Melbourne-based climate activist Ben Courtice toured Newcastle, Sydney and Wollongong from May 10 to 12 to report back from the World People’s Summit on Climate Change and the Rights of Mother Earth, which took place in Bolivia in April.
The conference was held in Cochabamba and attracted about 35,000 activists. Bolivia’s radical indigenous President Evo Morales convened the summit. Organisers said people from more than 140 countries attended.
In Sydney, 45 people attended a reportback meeting on May 11, sponsored by Green Left Weekly.
Earlier that day, Courtice spoke at a meeting organised by Resistance at the University of Western Sydney in Bankstown.
Courtice said the summit’s final declaration called for world governments to agree to cut atmospheric carbon dioxide levels to under 300 parts per million and aim to limit the average global temperature to a maximum 1°C of warming.
He also said the summit identified the capitalist system as the root cause of dangerous climate change. It called for activists to strive for a new kind of system not based on unlimited growth and consumerism, but designed to restore harmony with nature and between human beings.
This vision was summed up by Morales as “living well, not better”.
In Newcastle, 15 people attended a May 10 meeting with Courtice, organised by the Socialist Alliance.
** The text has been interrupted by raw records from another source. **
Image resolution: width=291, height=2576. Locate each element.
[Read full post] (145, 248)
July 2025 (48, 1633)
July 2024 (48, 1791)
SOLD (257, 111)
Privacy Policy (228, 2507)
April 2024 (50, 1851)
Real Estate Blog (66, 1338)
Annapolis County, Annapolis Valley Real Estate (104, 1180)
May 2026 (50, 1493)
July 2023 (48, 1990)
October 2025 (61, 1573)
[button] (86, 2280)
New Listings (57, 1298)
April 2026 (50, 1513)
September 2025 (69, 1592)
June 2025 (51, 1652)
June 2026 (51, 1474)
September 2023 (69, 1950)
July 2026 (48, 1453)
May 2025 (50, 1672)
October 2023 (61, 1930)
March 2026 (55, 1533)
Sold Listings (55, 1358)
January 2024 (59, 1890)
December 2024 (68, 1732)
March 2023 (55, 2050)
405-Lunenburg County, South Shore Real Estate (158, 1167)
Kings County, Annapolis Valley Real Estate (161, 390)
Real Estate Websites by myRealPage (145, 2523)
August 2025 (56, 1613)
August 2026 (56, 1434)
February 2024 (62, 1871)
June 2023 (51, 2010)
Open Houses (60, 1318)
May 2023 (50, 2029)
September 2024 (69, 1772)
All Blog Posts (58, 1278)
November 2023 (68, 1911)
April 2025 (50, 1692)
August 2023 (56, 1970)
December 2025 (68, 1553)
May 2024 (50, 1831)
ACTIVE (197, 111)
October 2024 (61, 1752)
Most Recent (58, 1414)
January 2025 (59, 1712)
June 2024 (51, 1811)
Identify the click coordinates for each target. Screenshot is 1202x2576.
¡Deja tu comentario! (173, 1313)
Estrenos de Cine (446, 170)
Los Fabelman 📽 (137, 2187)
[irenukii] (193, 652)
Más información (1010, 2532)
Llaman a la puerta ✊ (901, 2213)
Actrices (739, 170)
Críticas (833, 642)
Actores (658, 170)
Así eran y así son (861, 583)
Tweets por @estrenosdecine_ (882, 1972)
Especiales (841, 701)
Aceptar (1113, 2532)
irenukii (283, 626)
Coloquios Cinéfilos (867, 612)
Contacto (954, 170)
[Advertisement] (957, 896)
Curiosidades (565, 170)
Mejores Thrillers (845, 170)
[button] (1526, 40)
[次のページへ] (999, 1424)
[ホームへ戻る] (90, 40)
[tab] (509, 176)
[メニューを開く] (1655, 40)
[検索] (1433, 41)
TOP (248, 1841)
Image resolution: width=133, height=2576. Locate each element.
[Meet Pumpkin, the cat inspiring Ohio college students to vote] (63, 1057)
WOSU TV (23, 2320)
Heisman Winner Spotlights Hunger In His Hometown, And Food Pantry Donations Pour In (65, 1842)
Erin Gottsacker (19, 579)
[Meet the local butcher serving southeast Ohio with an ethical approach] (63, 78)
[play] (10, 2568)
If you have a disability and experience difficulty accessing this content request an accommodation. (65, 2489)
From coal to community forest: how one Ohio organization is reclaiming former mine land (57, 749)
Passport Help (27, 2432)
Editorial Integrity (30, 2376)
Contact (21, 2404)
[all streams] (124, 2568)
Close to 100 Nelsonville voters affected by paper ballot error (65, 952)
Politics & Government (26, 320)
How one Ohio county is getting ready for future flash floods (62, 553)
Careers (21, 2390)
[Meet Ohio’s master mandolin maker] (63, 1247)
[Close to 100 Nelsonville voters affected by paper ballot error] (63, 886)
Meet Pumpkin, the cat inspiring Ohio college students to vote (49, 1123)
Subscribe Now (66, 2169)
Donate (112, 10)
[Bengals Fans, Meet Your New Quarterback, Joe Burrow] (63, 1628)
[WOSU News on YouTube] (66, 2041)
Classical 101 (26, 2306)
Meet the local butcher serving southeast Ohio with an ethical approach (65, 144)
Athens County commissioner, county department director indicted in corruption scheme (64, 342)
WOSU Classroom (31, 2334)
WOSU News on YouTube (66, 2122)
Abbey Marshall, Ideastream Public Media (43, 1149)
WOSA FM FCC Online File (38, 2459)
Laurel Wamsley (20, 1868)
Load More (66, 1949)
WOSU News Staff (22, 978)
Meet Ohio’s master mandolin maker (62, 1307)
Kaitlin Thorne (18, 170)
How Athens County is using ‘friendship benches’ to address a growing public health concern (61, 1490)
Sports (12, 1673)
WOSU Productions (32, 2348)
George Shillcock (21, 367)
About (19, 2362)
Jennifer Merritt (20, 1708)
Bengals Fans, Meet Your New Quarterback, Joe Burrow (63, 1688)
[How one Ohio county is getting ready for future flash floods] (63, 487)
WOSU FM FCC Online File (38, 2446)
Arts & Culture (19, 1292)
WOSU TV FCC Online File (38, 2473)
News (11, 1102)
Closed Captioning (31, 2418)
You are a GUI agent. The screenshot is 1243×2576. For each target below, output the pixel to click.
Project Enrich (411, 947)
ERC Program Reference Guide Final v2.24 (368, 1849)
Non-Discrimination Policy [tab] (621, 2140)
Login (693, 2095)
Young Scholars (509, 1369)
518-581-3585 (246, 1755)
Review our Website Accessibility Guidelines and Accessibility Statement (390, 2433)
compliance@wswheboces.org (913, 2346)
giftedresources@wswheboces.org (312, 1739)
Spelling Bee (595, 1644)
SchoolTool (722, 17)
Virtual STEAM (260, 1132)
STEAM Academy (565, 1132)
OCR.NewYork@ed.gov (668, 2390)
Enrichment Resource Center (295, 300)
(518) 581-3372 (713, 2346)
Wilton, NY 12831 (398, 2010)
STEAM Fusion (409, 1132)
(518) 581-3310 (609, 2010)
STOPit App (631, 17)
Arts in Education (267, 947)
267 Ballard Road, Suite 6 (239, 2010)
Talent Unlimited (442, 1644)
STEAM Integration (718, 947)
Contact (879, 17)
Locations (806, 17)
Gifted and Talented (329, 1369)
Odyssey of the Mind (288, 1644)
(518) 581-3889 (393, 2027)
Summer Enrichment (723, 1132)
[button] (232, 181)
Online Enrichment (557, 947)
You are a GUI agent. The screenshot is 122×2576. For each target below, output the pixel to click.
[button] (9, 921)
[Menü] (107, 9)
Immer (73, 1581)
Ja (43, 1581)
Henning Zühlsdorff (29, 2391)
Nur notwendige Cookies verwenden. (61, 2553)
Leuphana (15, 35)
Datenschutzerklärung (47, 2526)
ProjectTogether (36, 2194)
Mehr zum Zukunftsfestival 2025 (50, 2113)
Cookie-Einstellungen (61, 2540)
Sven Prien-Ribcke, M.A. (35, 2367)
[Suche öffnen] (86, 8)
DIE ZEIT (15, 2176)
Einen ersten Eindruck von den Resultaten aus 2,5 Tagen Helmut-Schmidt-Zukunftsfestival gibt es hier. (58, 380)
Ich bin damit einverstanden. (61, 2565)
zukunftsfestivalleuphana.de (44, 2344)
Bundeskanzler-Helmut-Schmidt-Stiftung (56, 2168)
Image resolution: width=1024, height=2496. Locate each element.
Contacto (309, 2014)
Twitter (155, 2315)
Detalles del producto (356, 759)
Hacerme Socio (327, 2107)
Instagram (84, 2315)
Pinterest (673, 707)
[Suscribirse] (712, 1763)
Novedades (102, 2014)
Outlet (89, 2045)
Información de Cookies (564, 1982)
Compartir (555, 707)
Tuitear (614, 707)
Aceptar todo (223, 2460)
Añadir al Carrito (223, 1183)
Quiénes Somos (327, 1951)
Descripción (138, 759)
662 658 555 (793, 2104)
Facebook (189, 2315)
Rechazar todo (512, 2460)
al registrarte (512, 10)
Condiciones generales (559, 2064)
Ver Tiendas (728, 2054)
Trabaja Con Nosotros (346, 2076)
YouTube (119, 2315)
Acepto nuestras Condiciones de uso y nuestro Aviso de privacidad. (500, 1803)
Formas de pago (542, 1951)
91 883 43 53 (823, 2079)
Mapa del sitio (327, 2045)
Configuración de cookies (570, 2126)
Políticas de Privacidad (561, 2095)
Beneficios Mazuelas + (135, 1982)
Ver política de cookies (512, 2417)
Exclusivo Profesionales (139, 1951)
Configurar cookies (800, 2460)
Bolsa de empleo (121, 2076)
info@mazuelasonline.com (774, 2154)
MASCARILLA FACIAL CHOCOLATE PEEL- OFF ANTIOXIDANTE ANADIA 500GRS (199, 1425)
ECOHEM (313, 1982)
Discussion ranged from how best to show solidarity with developing countries, to the Bolivian government’s policies on coca leaf cultivation.
Courtice said the Australian climate movement was right to argue that Australia, a wealthy country, should lead the way in emissions cuts and provide cash and technology to allow less developed countries to cut their emissions while still improving their standard of living.
He said one of the best ways the Australian climate movement could demonstrate its solidarity with developing countries was to campaign for the elimination of racist anti-refugee policies.
Courtice also addressed two meetings in Wollongong on May 12.